Comment by wrsh07
8 years ago
It's a bit funny to write off a hash table that is by design competing with another hash table by saying "it's not a different data structure, so I'm not interested."
Moreover, this kind of optimization only makes sense if (1) latency, not throughput, is your bottleneck or (2) if you're really concerned about parallel accesses.
A reasonable default in general is to use a hash table + mutex until that is your bottleneck. (I've yet to encounter a scenario where switching from a hash map would provide significant gains in performance-relevant code)
Disclosure: I work at Google and use the fancy hash map discussed by Matt. I didn't work on it, though.
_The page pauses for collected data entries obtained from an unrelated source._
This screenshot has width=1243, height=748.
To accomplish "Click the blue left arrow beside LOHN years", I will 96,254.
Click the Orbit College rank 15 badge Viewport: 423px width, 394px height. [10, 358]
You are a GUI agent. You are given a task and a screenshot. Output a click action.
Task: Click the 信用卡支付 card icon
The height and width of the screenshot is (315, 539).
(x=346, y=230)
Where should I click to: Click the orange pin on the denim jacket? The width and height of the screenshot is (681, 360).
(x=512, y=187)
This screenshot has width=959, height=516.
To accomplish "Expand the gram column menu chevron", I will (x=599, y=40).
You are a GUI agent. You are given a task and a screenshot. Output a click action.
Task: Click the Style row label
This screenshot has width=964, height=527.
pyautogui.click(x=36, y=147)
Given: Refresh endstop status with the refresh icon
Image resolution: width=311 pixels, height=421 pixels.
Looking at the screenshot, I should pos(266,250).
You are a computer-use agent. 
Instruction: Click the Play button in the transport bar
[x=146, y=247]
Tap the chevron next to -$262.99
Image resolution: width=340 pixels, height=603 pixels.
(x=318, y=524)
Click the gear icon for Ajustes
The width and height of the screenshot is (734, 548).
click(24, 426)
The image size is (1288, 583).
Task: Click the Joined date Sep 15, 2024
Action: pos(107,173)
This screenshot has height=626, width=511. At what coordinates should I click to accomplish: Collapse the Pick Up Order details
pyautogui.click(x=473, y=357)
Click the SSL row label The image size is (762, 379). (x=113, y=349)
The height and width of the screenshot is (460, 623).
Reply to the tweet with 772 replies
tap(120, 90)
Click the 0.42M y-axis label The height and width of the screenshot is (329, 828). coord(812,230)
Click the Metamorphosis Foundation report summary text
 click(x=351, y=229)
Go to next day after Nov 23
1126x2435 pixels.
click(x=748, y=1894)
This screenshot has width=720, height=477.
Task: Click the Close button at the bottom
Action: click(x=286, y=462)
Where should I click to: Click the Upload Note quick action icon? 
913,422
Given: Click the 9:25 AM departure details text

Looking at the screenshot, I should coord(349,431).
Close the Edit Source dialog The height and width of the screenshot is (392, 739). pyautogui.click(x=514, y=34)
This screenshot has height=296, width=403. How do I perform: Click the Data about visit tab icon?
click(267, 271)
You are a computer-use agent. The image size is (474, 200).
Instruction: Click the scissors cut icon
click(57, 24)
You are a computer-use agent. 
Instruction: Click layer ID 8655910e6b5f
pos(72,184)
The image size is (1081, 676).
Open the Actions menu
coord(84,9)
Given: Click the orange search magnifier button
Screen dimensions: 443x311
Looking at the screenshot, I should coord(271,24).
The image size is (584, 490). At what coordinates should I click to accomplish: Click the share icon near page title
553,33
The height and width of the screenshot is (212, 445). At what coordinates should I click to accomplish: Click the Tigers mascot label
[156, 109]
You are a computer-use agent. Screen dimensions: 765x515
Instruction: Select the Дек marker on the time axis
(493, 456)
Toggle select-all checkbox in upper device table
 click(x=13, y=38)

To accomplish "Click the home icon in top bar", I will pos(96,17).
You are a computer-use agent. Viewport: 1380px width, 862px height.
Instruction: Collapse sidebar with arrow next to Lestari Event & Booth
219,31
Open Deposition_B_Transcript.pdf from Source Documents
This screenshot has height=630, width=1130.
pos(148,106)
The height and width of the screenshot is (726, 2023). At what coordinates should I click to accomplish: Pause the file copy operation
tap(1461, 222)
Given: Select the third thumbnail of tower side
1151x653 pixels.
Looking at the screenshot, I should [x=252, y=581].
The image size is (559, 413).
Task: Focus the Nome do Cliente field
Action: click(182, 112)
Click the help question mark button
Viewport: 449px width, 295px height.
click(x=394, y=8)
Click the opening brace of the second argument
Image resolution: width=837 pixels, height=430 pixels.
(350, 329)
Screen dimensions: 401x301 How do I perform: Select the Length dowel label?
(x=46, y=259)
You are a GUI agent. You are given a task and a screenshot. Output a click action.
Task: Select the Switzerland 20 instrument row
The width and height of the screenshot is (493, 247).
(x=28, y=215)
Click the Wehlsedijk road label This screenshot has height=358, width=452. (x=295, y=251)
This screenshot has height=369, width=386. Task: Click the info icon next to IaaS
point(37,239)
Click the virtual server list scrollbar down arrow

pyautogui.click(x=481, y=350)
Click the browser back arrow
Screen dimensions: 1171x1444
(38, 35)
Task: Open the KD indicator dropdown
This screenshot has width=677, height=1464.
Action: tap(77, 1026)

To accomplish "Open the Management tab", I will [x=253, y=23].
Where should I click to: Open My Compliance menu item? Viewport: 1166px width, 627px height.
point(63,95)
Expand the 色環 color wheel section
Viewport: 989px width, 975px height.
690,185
That's not a very charitable interpretation of the GP. He's not criticizing hash tables because they aren't radix trees. He's criticizing this and other hash table implementations because they have undesirable performance characteristics with respect to his needs, and noting an alternative data structure which he has found to be more suitable. I think that's fair game.
Note that there exist hash table implementations which support incremental resizing.
I do agree, though, that it's a leap to go from "hash tables with this property are inappropriate under these constraints" to "hash tables with this property should not be considered further", precisely because there is such a broad spectrum of data structure requirements across the industry.
> Note that there exist hash table implementations which support incremental resizing.
Rather, there exist hash table algorithms that support incremental resizing.
http://www.cs.cmu.edu/afs/cs.cmu.edu/user/christos/www/cours...
Additionally, a hash table could be implemented in such a way that it could be updated during resizing. As long as you set up locks in the right places, you could spend the extra memory to do an out-of-place rehash and allow both concurrent writers and your rehashing thread to write to the new table. It's doable, if difficult and error-prone.
Radix trees are very nice data structure. There is one drawback I never see in comparisons: they may require non-constant amount of space for an insertion operation, i.e., they may introduce more nodes than the one that is inserted, because nodes may need to be split. This means you cannot burden the space allocation on the caller of 'insert' (and the deallocation on the caller of 'remove'), e.g. by (statically) preallocating a node cell in each item that can potentially be part of a radix tree.
This is important in environments where you have or do not want to use malloc/free. E.g. in embedded systems, exactly where some properties like worst case time behaviour is important and, therefore, radix trees seem like an option: they still might not be.
Well, but hash tables are not an option either in these situations, so good old binary search trees win (red-black, avl, 2-4, whatever).